Collected data entries |
○ ○ ○ ○

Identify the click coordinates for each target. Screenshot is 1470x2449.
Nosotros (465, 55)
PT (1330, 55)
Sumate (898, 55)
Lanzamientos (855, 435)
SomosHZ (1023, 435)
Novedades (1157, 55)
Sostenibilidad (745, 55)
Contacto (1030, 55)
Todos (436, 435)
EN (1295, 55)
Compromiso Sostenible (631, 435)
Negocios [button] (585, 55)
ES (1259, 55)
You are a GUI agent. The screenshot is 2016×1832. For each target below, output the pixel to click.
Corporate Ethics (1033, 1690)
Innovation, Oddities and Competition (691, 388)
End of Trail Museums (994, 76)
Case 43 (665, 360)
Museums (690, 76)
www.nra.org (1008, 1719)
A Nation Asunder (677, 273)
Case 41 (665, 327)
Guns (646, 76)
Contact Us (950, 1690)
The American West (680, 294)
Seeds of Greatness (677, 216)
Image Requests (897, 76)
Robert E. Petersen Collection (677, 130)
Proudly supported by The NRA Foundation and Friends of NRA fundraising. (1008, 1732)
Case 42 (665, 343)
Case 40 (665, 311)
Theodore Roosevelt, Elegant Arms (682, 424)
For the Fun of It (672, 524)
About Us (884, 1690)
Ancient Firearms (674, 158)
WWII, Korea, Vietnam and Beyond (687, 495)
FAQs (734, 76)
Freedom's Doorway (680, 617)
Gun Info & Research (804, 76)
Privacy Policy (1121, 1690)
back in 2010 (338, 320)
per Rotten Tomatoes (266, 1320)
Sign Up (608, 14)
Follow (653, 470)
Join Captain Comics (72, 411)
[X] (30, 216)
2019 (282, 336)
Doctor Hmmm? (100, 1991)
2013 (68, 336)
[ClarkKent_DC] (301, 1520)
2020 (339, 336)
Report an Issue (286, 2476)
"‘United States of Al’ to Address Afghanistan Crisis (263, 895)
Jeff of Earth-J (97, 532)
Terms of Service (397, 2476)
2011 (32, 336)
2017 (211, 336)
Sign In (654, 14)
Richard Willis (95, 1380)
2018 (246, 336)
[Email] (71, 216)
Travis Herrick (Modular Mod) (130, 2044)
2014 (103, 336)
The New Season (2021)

○ ○ ○ ○

PROBLEM TO SOLVE | Search the entries above for lines containing the word "target", and copy each one.

ANSWER TO THIS PROBLEM |
Identify the click coordinates for each target. Screenshot is 1470x2449.
You are a GUI agent. The screenshot is 2016×1832. For each target below, output the pixel to click.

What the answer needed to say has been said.